『VIVANT』“ブルーウォーカー”花岡すみれ、セットに入った瞬間「太田梨歩になったんだな」強く実感
――特徴的な太田の部屋のセットに入った時は、どんな印象でしたか?
セットに入った瞬間に、「私は今、太田梨歩になったんだな」と一番強く実感しました。壁のステッカー1枚、机の上の散らかり具合一つとっても、スタッフの皆さんが細部までこだわって作ってくださっていて。あの空間から受け取るエネルギーは、お芝居をする上ですごく大きかったです。
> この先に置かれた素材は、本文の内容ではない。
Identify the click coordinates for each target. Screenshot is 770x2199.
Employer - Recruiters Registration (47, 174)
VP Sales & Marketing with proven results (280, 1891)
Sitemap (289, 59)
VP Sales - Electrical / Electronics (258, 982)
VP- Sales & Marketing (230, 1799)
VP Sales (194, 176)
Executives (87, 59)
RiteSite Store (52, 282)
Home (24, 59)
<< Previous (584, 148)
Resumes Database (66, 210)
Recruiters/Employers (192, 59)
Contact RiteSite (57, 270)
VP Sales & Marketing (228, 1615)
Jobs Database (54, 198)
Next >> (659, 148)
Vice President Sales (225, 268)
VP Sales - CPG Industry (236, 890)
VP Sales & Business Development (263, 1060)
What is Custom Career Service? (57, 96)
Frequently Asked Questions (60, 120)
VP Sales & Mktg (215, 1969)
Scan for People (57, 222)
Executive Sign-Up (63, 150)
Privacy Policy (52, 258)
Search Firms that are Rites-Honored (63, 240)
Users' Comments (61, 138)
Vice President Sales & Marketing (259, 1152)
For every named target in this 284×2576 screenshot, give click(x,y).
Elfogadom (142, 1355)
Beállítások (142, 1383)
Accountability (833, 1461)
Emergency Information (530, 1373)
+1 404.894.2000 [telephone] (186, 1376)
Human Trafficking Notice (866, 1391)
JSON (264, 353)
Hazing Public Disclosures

ちなみに、部屋にあるリンゴは、実際に私がかじっています。放送を見た周りの方から「ちゃんと栄養のあるものも食べないと」とツッコまれることがあります(笑)。
――モニター越しに海外で起きている出来事を想像しながら演じる難しさもありましたか?
特に印象に残っているのが、爆発のシーンです! 台本には「爆発」とひと言書いてあるだけで、私が頭の中で想像していたものと、実際に海外で撮影された映像のスケールが全然違っていて(笑)。
最初はスタッフの方が手や表情を使って「バーン!」と説明してくださるので、それを頼りに驚いてみるんです。でも、監督から「そんなもんじゃないよ、 もっと激しいんだよ!」と教えていただいて、「え、そんなに!?」って(笑)。そこから、海外ロケを終えたスタッフの方に実際の様子を聞かせていただいたり、第1シーズンをあらためて見返したりしながら、自分の中のイメージをどんどん膨らませていきました。
日常ではなかなか体験しないような規模の出来事を、実際には目の前にない状態で想像しながら演じる。想像力をフル回転させてお芝居をするのは初めての経験で、すごく刺激的でした。
――第14話では、逃亡した警視庁サイバー犯罪対策課の「ホワイトハッカー」東条翔太(濱田岳)を、乃木の別人格・F(堺/二役)が追い詰めるところで幕を閉じました。疑惑が次々と広がる中、第15話はどんなところに注目してほしいですか?
第15話は、これまで以上に「誰が裏切るのか分からない」「敵がどこにいるのか分からない」という、ヒリヒリした緊張感が加速していくと思います。
味方だと思っていた人が本当に味方なのか、逆に敵に見えている人にも何か理由があるのか…。さまざまな人物の思惑が入り交じっているので、これまで散りばめられてきた伏線を振り返りながら、「あの時のあれは、こういう意味だったのかな」と思っていただけると、より楽しめると思います。
乃木の瞳に感じた、人を惹きつける力。孤独に画面と向き合ってきた太田は、その力に導かれながら、さらに大きな『VIVANT』の渦中へと踏み込んでいく。
日曜劇場『VIVANT』第2シーズンは、TBS系にて毎週日曜21時放送。